This repository contains the code and resources from the following paper
-
word_breaker
: Code for word-breaker beam search. -
neural_ranker
: Code for our neural pairwise ranker models. (4 variants) -
data
: Task datasets and other feature files. All the features files for the experiment are added except the language models. We provided a small sample of the language models.

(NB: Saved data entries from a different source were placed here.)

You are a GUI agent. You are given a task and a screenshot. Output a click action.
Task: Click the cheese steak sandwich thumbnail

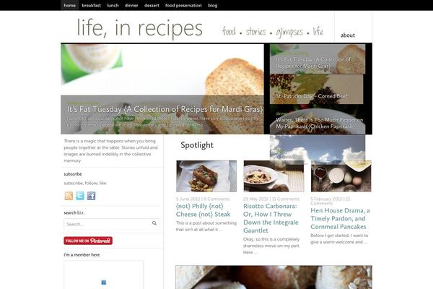coord(206,176)
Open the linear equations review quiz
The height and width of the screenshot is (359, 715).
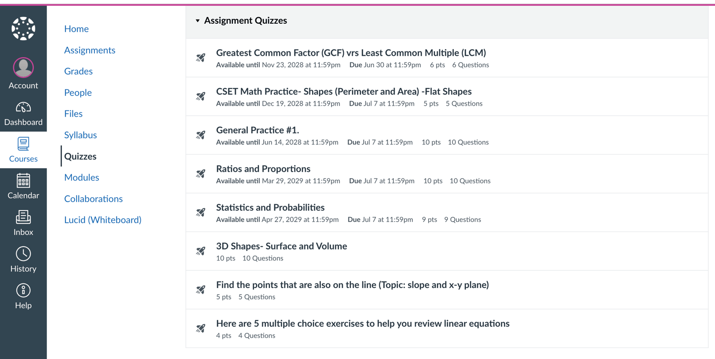363,323
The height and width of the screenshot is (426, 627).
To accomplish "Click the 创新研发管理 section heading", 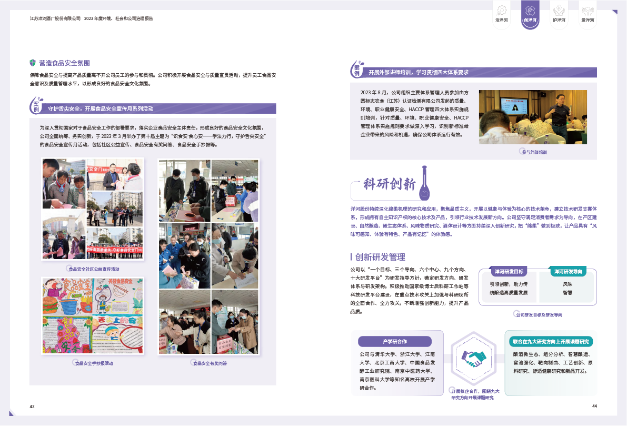I will point(380,257).
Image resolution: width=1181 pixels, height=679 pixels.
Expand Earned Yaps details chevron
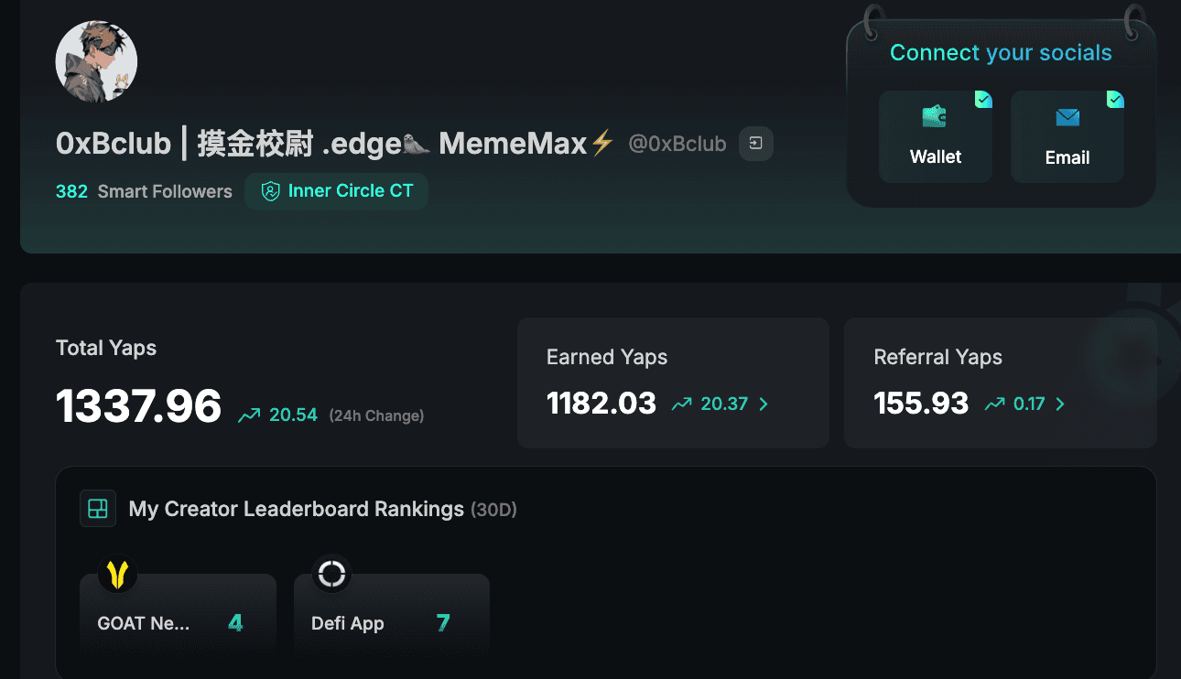[x=764, y=404]
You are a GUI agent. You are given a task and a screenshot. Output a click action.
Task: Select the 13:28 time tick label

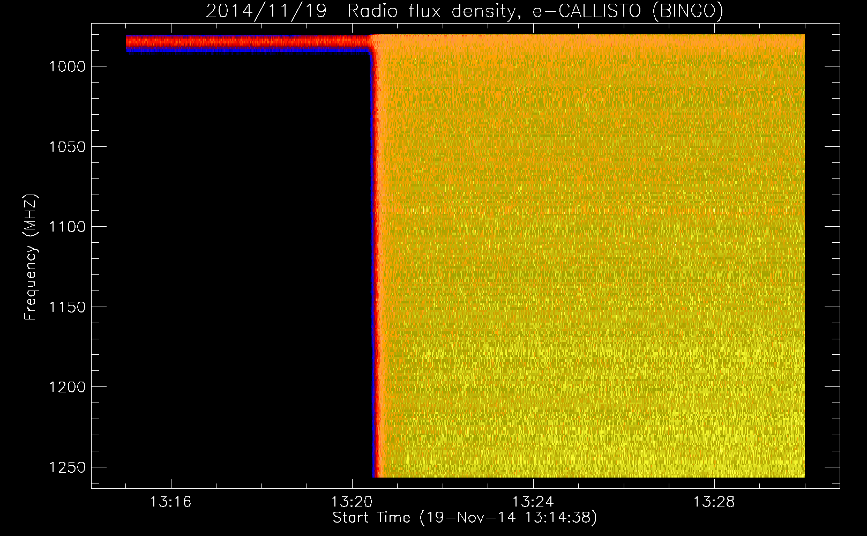(714, 502)
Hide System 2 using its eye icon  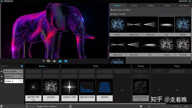[2, 76]
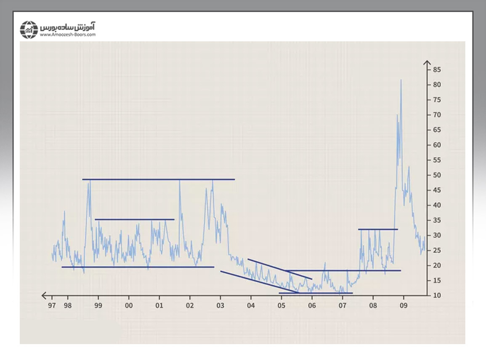Select the short resistance line near 32 level
The width and height of the screenshot is (486, 350).
click(x=378, y=229)
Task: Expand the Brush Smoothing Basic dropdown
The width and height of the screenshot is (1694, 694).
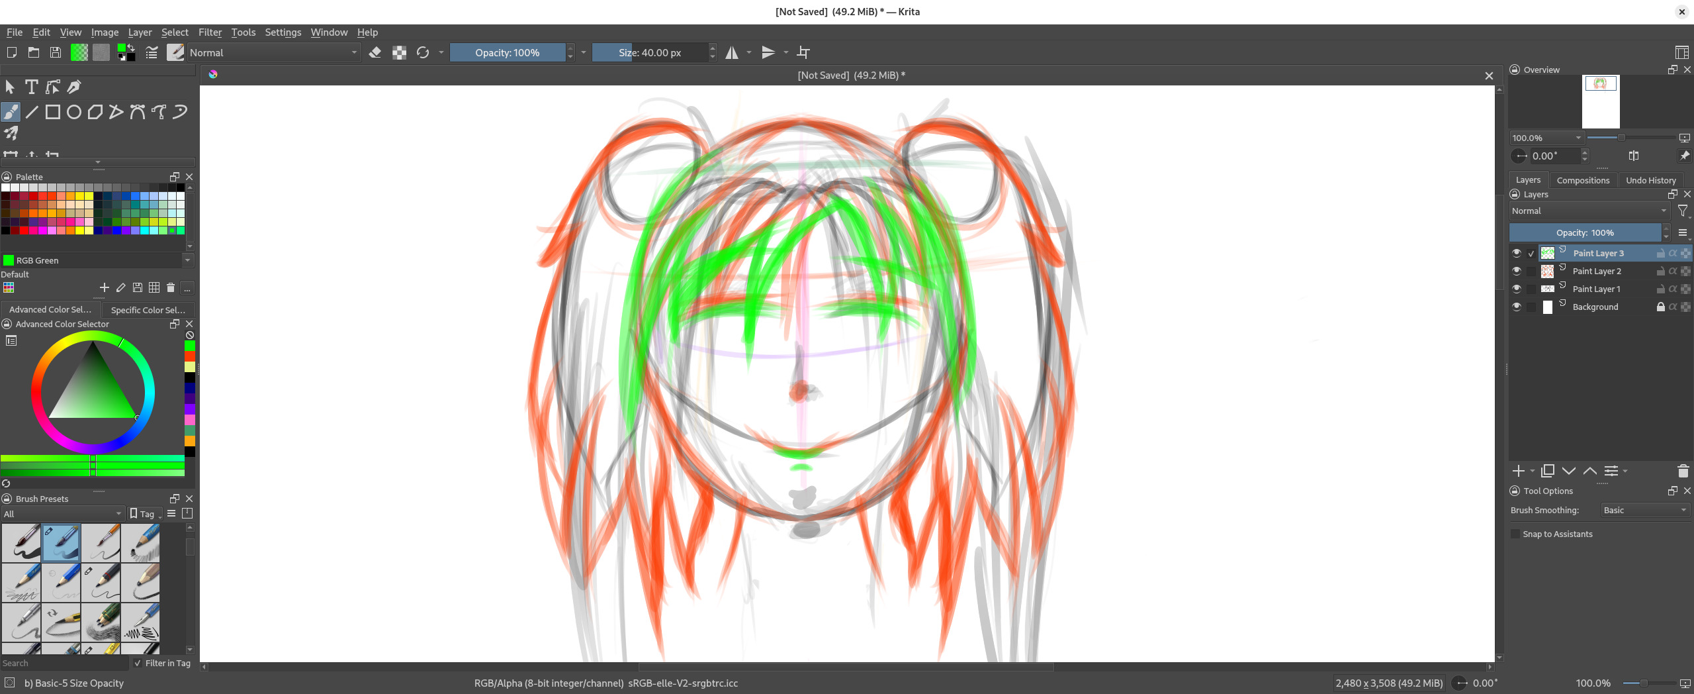Action: click(x=1645, y=510)
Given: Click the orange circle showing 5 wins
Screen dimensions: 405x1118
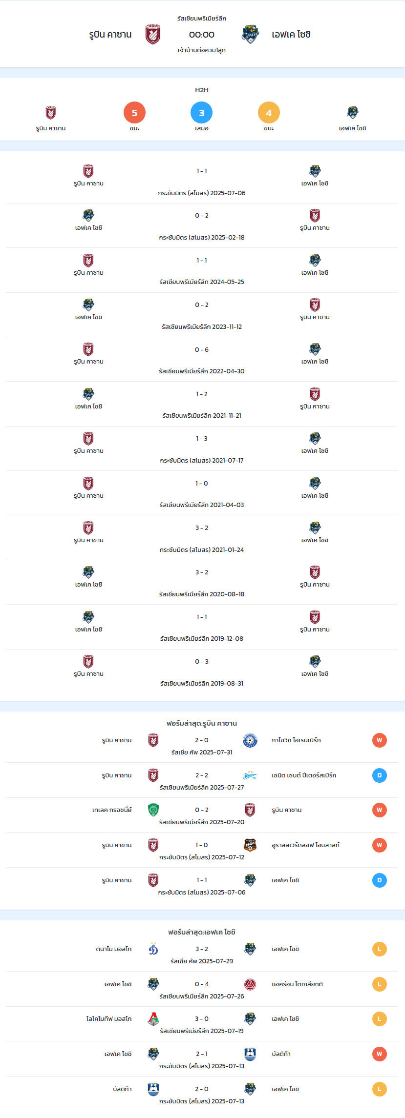Looking at the screenshot, I should pyautogui.click(x=134, y=113).
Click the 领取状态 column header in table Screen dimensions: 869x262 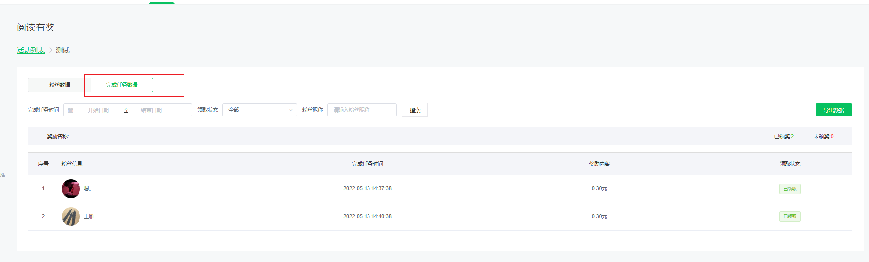tap(790, 164)
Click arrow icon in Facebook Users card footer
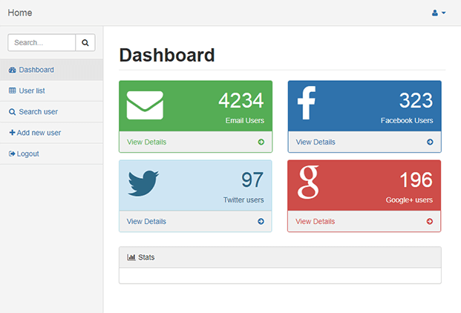 (430, 142)
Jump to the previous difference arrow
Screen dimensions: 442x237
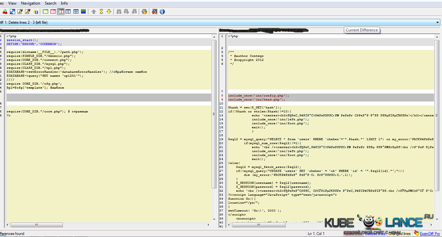tap(94, 12)
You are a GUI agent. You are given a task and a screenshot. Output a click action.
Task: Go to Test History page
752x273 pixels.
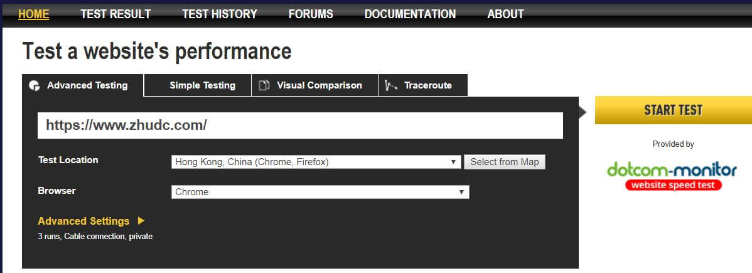tap(220, 14)
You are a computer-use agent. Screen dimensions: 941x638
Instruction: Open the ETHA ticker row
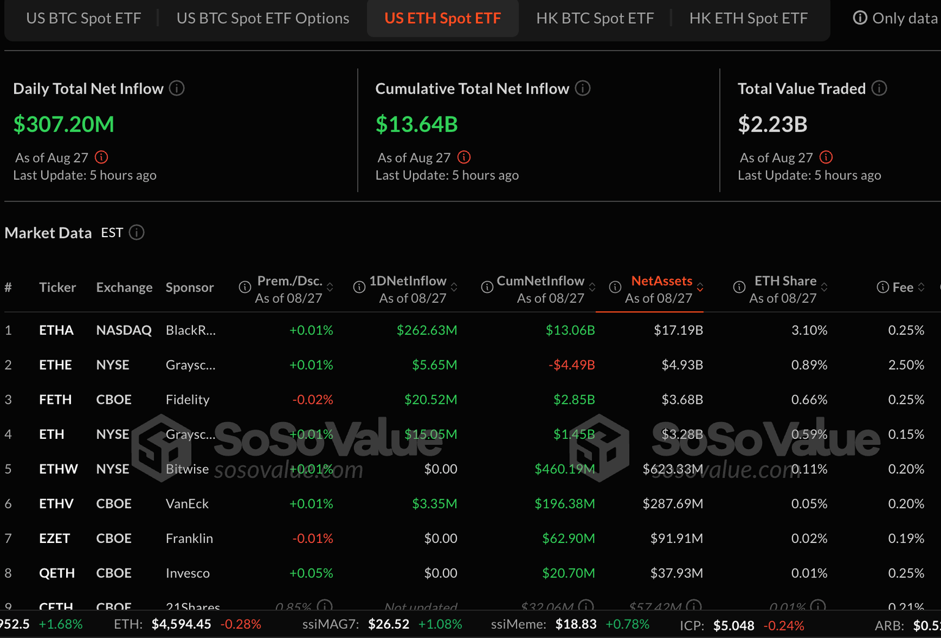(56, 330)
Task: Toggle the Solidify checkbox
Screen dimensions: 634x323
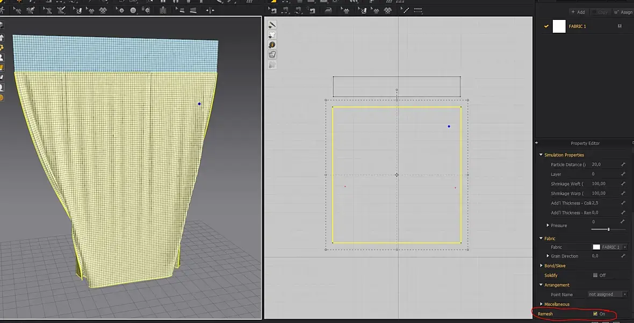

Please email us for the whole language model.
-
First, run the "Word Breaker" to get the top-k candidates:
python word_breaker/main.py --k 10 --lm data/small_gt.bin --out train_topk.tsv --input data/our_dataset/train_corrected.tsv
python word_breaker/main.py --k 10 --lm data/small_gt.bin --out test_topk.tsv --input data/our_dataset/test_corrected.tsv
-
Rerank the top-k candidates:
python3 neural_ranker/main.py --train data/our_dataset/train_corrected.tsv --train_topk train_topk.tsv --test data/our_dataset/test_corrected.tsv --test_topk test_topk.tsv --out output.tsv
Please cite if you use the above resources for your research
@InProceedings{ACL-2019-Maddela,
author = "Maddela, Mounica and Xu, Wei and Preoţiuc-Pietro, Daniel",
title = "Multi-task Pairwise Neural Ranking for Hashtag Segmentation",
booktitle = "Proceedings of the Association for Computational Linguistics (ACL)",
year = "2019",
}
Please use Python 3 to run the code.